O comércio de antiguidades tem crescido nos últimos anos em Pelotas. Mas engana-se quem pensa que tal peculiaridade é exclusividade nossa. A Nielsen SoundScan, sistema de informações que contabiliza os resultados dos mercados fonográficos americano e canadense, apontou que, nos Estados Unidos, o mercado de discos de vinil cresceu mais de 50% em 2014. Segundo o The Wall Street Journal, cerca de 9,2 milhões de LPs foram vendidos no ano passado no país – um aumento de 53% em relação a 2013.

Seguimos, portanto, a tendência mundial. Mesmo contando com apenas uma fábrica de vinis, a Polysom, o Brasil acompanha cada vez mais artistas investirem em lançamentos no formato.

(Foto: Divulgação)

(Foto: Divulgação)

O Mercado Livre, site de comércio online, registrou, em 2013, um aumento de 6% na venda de discos de vinil – que hoje respondem por 27% do volume no seu setor de música. “O mercado no Brasil evolui de forma muito parecida com o americano e o europeu, onde praticamente 100% dos artistas lançam seus discos simultaneamente em vinil”, afirma o consultor da Polysom João Augusto.

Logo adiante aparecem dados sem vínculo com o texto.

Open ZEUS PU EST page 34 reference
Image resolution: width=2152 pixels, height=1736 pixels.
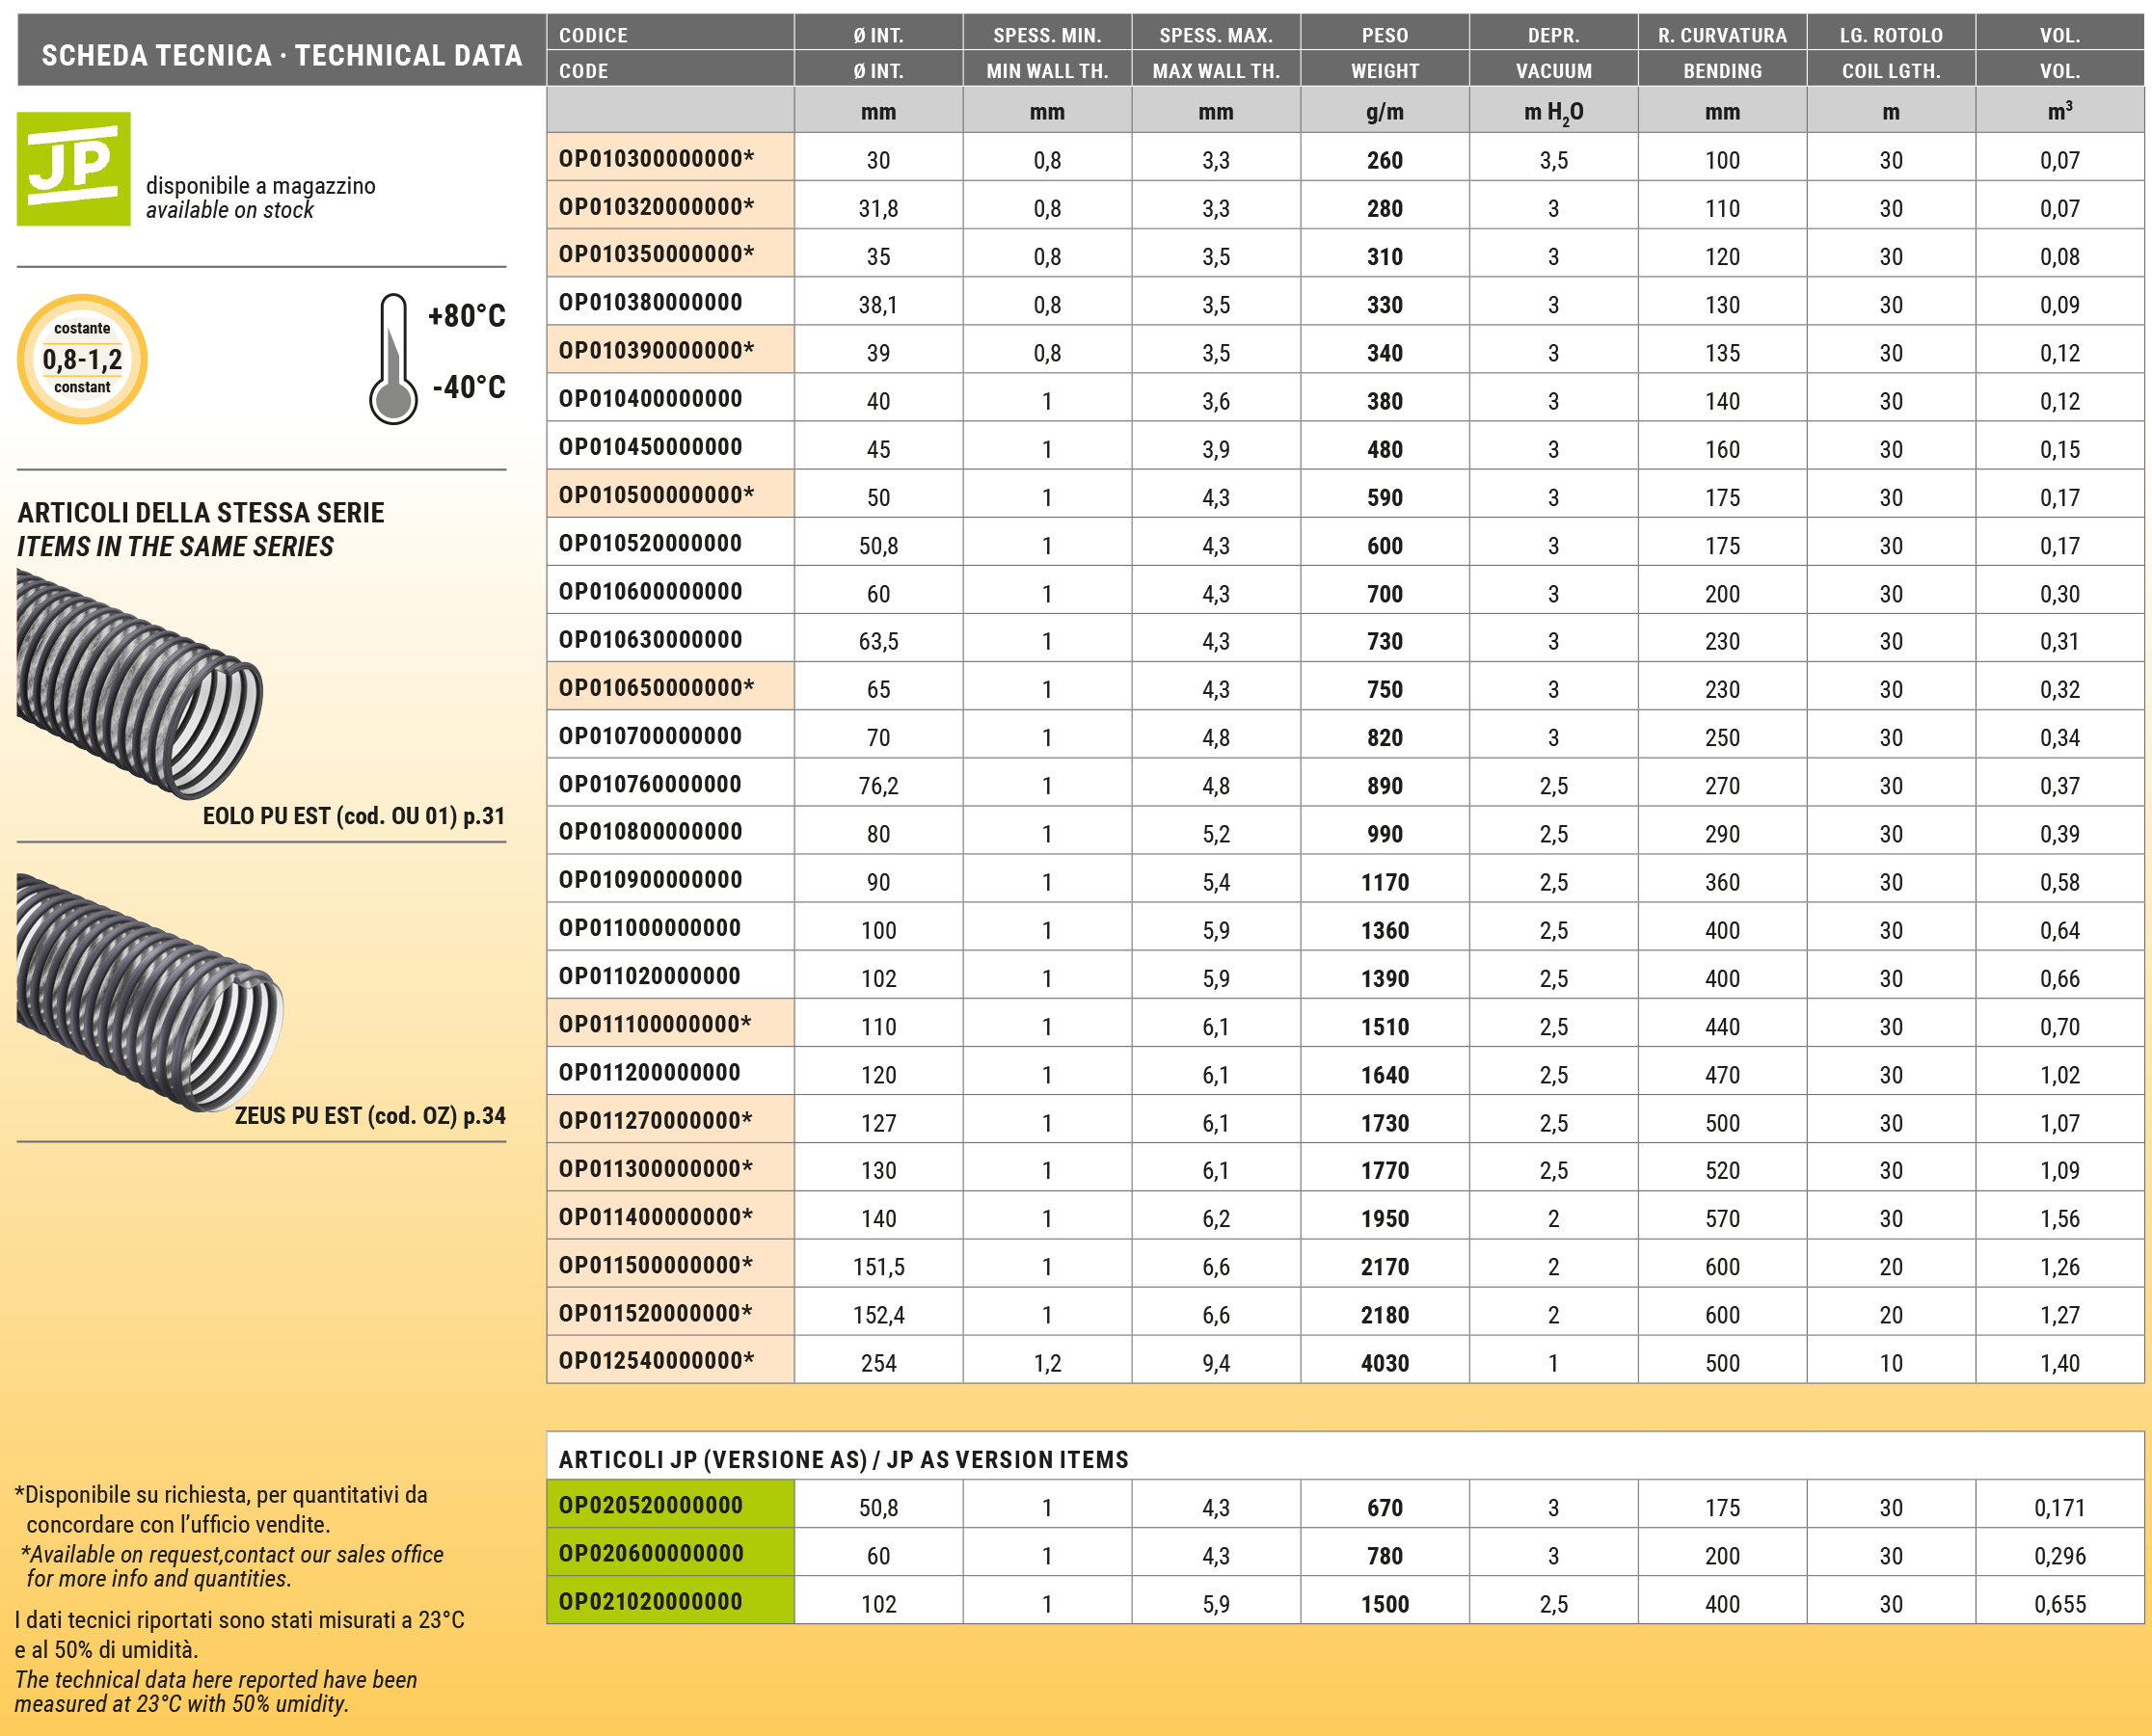(x=369, y=1116)
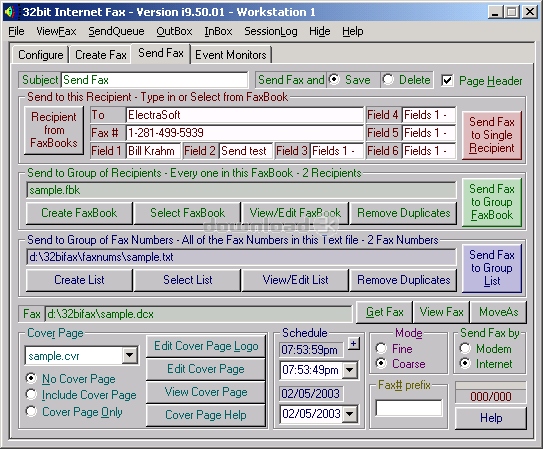Select the Delete radio option

coord(388,80)
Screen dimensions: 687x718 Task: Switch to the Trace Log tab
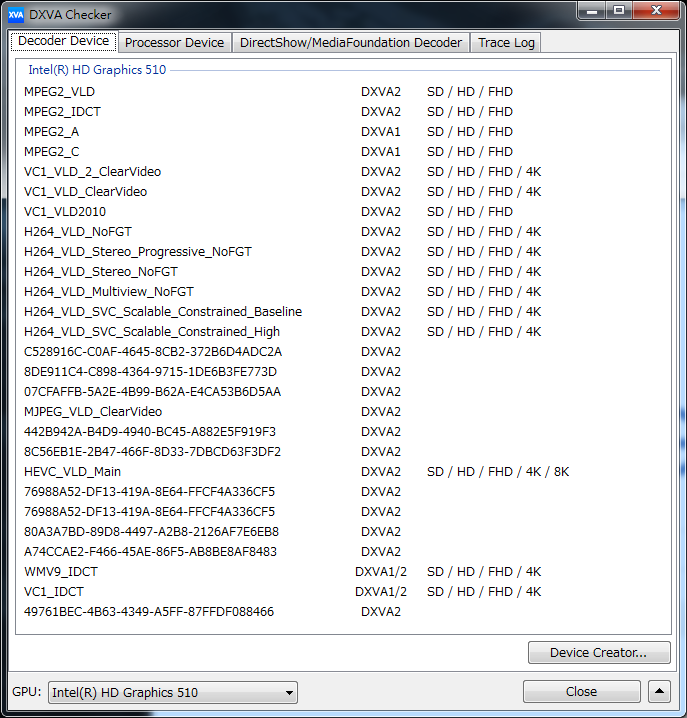[506, 42]
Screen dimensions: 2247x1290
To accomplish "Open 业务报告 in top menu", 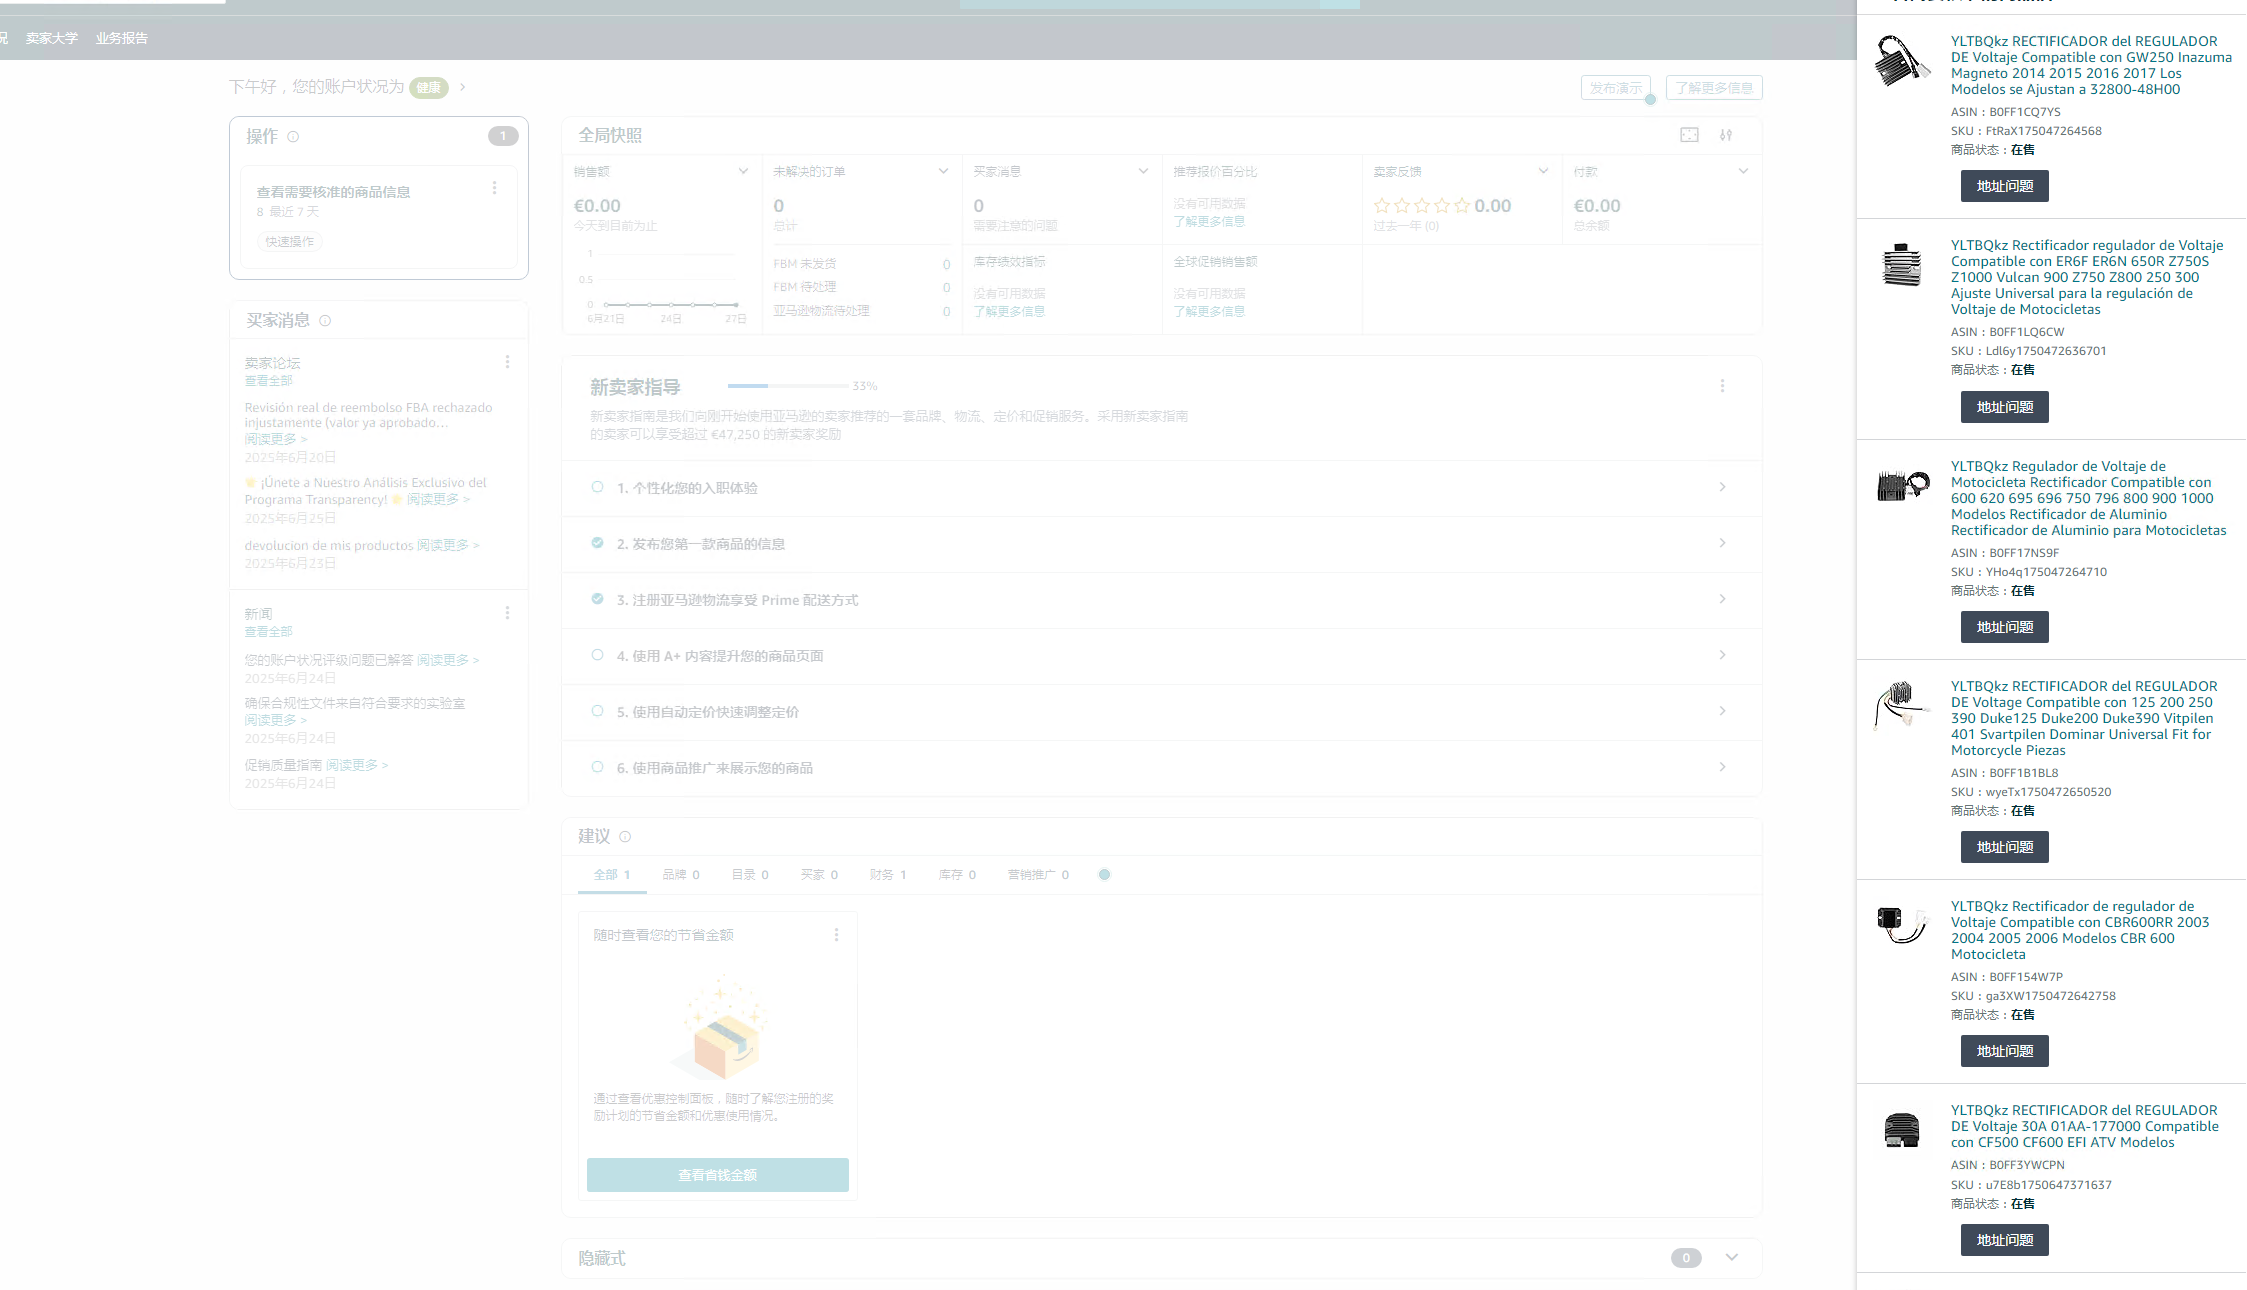I will (x=122, y=38).
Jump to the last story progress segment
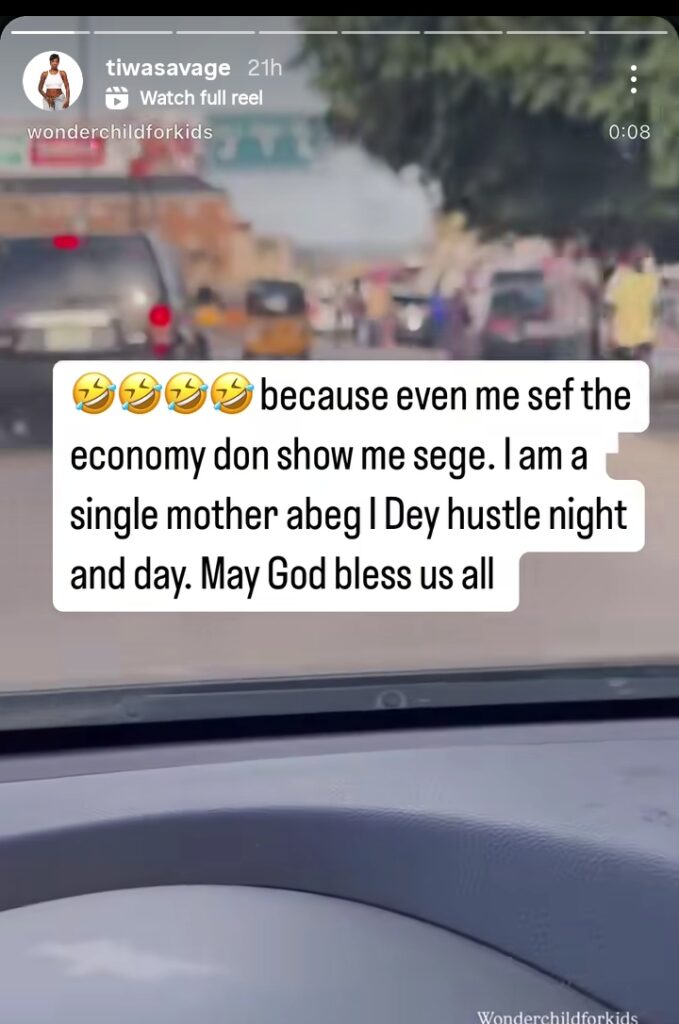Viewport: 679px width, 1024px height. coord(629,31)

            As livrarias são pontos em que a venda desse tipo de produto costuma ter êxito. O diretor comercial da Livraria Cultura, Rodrigo de Castro, conta que o comércio de LPs novos teve um aumento de 35% só no primeiro semestre de 2013.

Incentivo ao comércio de antigos

Quem passa pelos arredores do Mercado Público de Pelotas aos sábados, entre o horário que antecede o almoço e a tarde, certamente notou a movimentação incomum que há algum tempo invade o Largo Edmar Fetter. O Mercado das Pulgas, feira que tem acontecido na cidade desde maio de 2014 e que mudou-se para a praia do Laranjal durante o verão, acontece das 10h às 17h e tem a maior parte de seu acervo composta por objetos antigos e usados – são discos de vinil, livros, móveis e outras quinquilharias que disputam a atenção de quem visita o local.

            O comerciante Marco Cunha vende discos de vinil há 15 anos. Distribuídos em incontáveis caixas por sua loja, Woodstock, em Pelotas, os LPs usados são seu principal produto, apesar de também trabalhar com novos. Ele encontra na internet a possibilidade de revender os produtos de maior valor e raridade, os quais poderiam ficar escondidos de um potencial comprador se fossem oferecidos apenas na loja física. Além do Mercado Livre, Marco possui um blog onde divulga suas novas aquisições.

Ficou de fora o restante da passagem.